The nationwide prelude to the festival year begins on February 21 with a ceremony in the Cologne synagogue.
The aim of the festival year is to make Jewish life in our society more visible and tangible. It is intended to commemorate the extensive history of the religious community in Central Europe, which is characterized by numerous cultural achievements as well as great suffering – especially in the Shoa. In addition, the increasing anti-Semitism is to be counteracted, as it says on the homepage for the festival year.
First evidence of Jewish life
The decree allowed Jews to be appointed to public offices on German territory for the first time and is considered to be important historical evidence that Jews have been an important part of Central European culture since late antiquity.
Jewish community – between celebration and worry
The re are currently 150,000 Jews living in Germany. Its largest umbrella organization is the Central Council of Jews in Germany. Its president, Josef Schuster, prefers to speak of a festive year rather than an anniversary year on the occasion of the 1700th anniversary. Because to celebrate, he says in SWR1 Sunday morning, there is “not necessarily a reason”. It is important for him to show what was also “created by Jewish people in Germany” during these 1700 years and “that Jewish people should actually belong to Germany as a matter of course”.
Be clairaudient and vigilant
The attack in Halle in 2019 “initially dramatically changed Jewish life,” says Schuster.
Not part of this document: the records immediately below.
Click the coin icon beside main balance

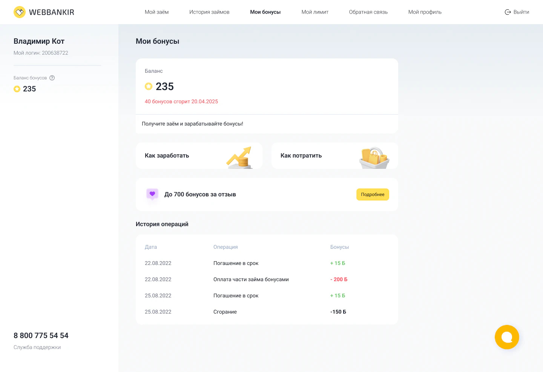(x=149, y=87)
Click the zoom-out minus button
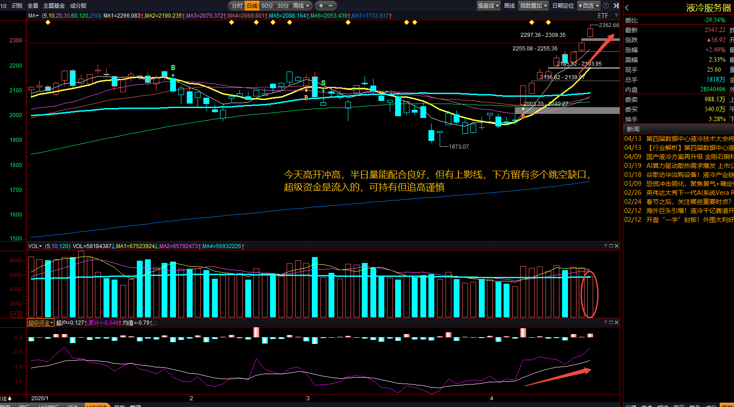This screenshot has height=407, width=734. click(331, 6)
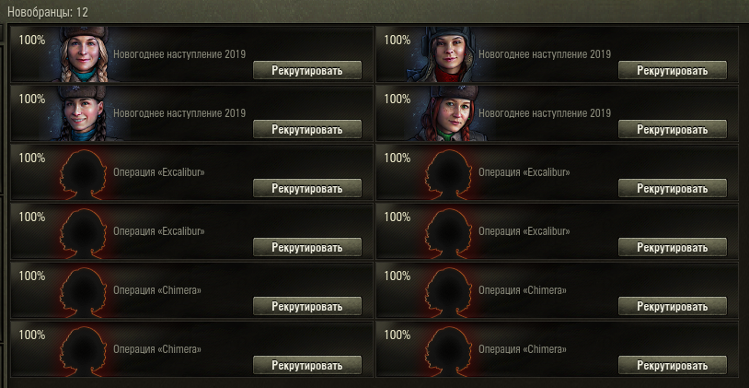Image resolution: width=749 pixels, height=388 pixels.
Task: Click Рекрутировать for the tanker-helmet recruit
Action: [673, 70]
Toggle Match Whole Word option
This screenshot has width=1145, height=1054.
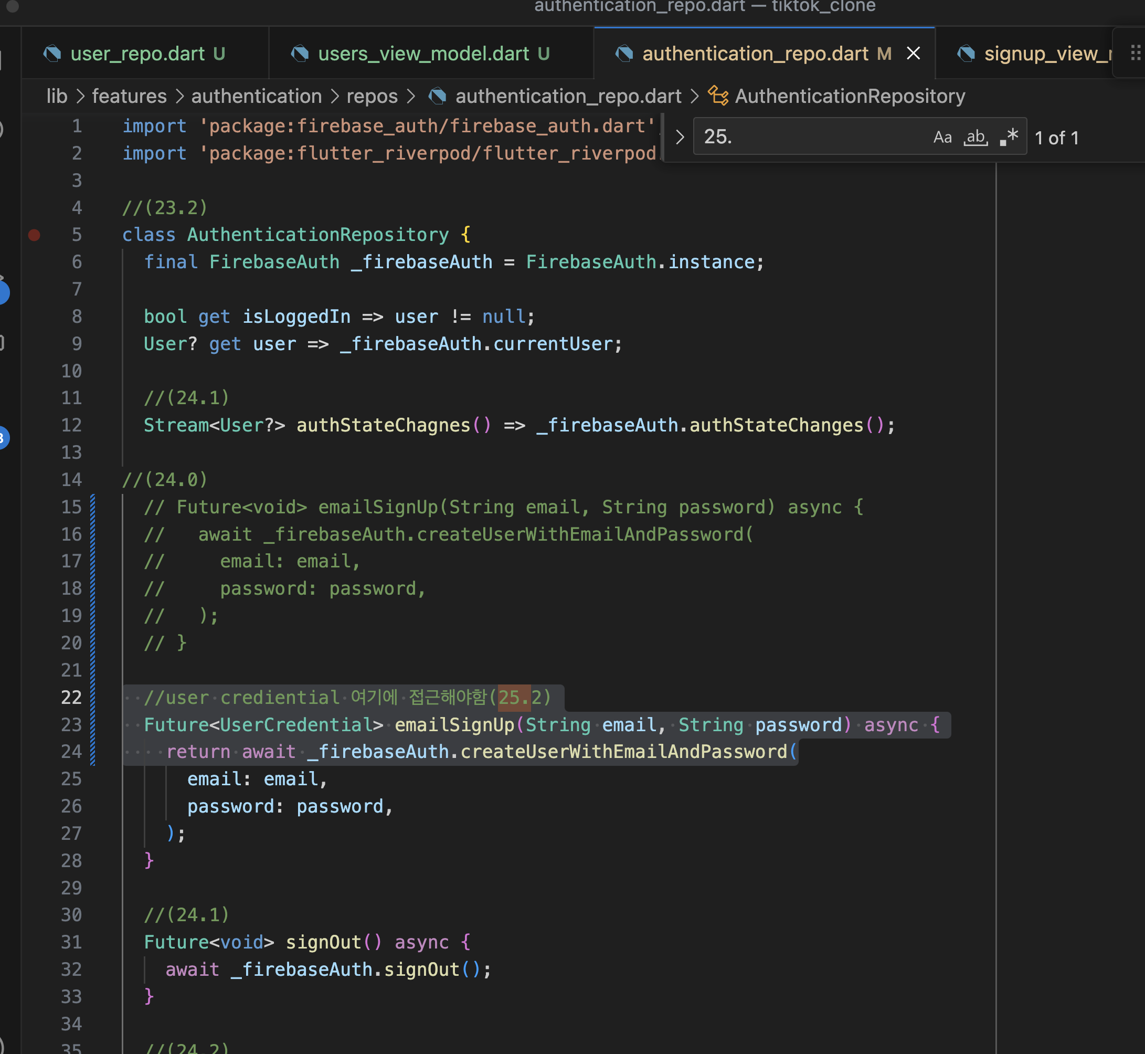click(975, 137)
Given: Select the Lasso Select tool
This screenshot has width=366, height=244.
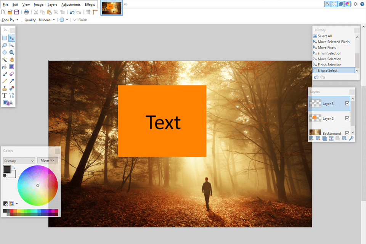Looking at the screenshot, I should pyautogui.click(x=4, y=45).
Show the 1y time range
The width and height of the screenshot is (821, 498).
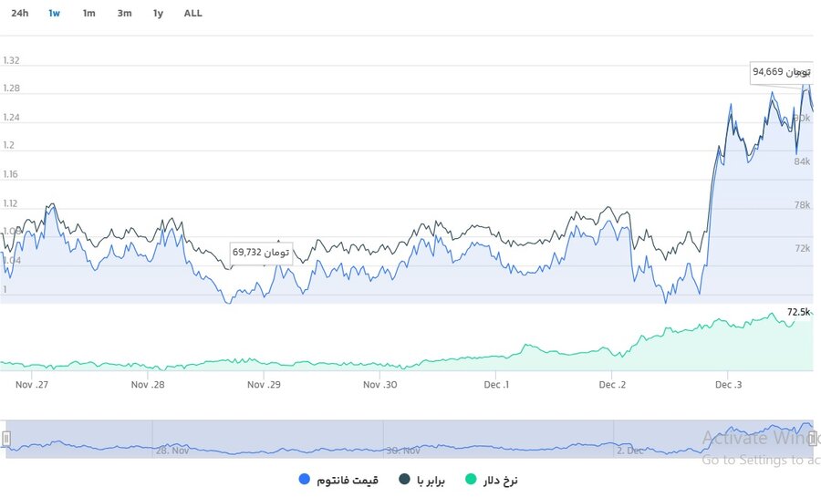(159, 14)
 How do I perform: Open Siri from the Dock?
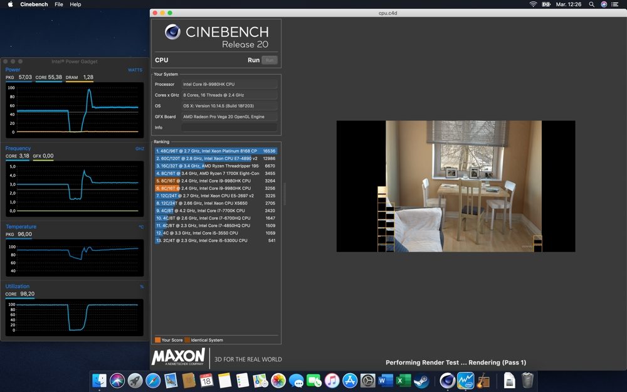click(x=117, y=381)
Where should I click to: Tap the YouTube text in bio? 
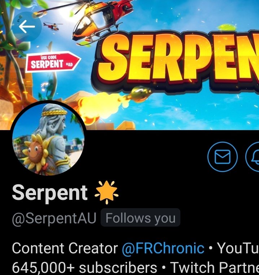(238, 248)
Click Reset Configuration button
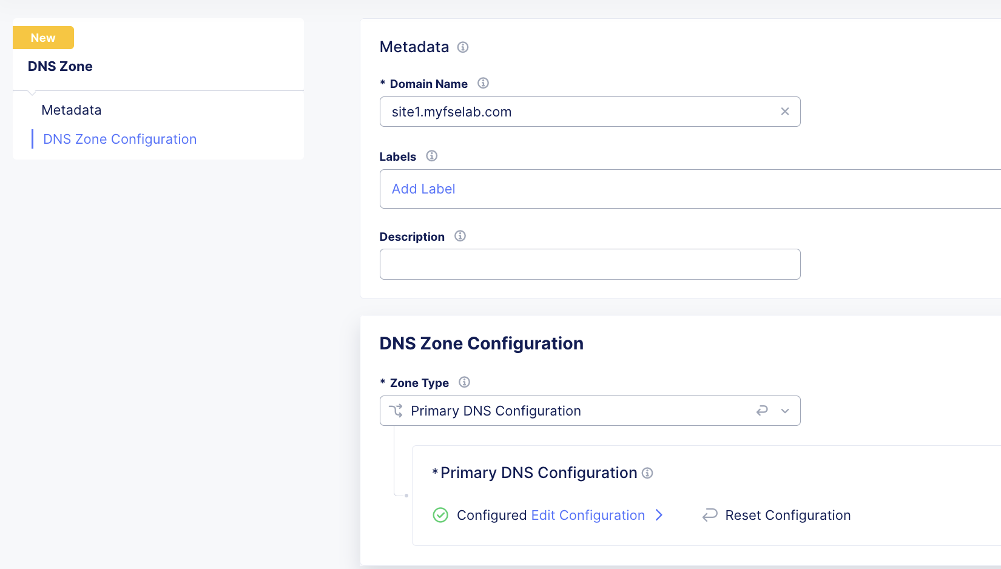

Due to the increased security measures for Jewish institutions, however, “a feeling of security was created again.” Although – as in previous years – around 20 percent of local society had an anti-Jewish attitude, it was now opportune again to express these prejudices in public – from what Unfortunately, action followed. “It is important to be attentive here, to be vigilant here, to educate without regard to people and institutions,” emphasizes Schuster.
The patron is Federal President Frank-Walter Steinmeier.
The re will be numerous events in Baden-Württemberg – for example a documentary on the subject of “Jewish in Baden-Württemberg”. An evening with music and poetry by Jewish composers and poets is planned for April 25 in the Stuttgart Hospitalhof. On June 20 there will be an insight into Jewish humor in the Bischof-Moser-Haus.
World Heritage ShUM Cities?
Rhineland-Palatinate participates in the festival year with around 70 events. The so-called ShUM cities of Speyer, Worms and Mainz – named after their first Hebrew letters – are a focus of the festival program.
The decision of Unesco is eagerly awaited in the summer whether the ShUM cities are recognized as world cultural heritage.
“We want to pay tribute to 1700 years of Jewish life, overcome prejudices, strengthen cooperation and fight this growing anti-Semitism,” said the general secretary of the association founded especially for the festival year, Sylvia Löhrmann, at the presentation of the Rhineland-Palatinate festival program in Mainz.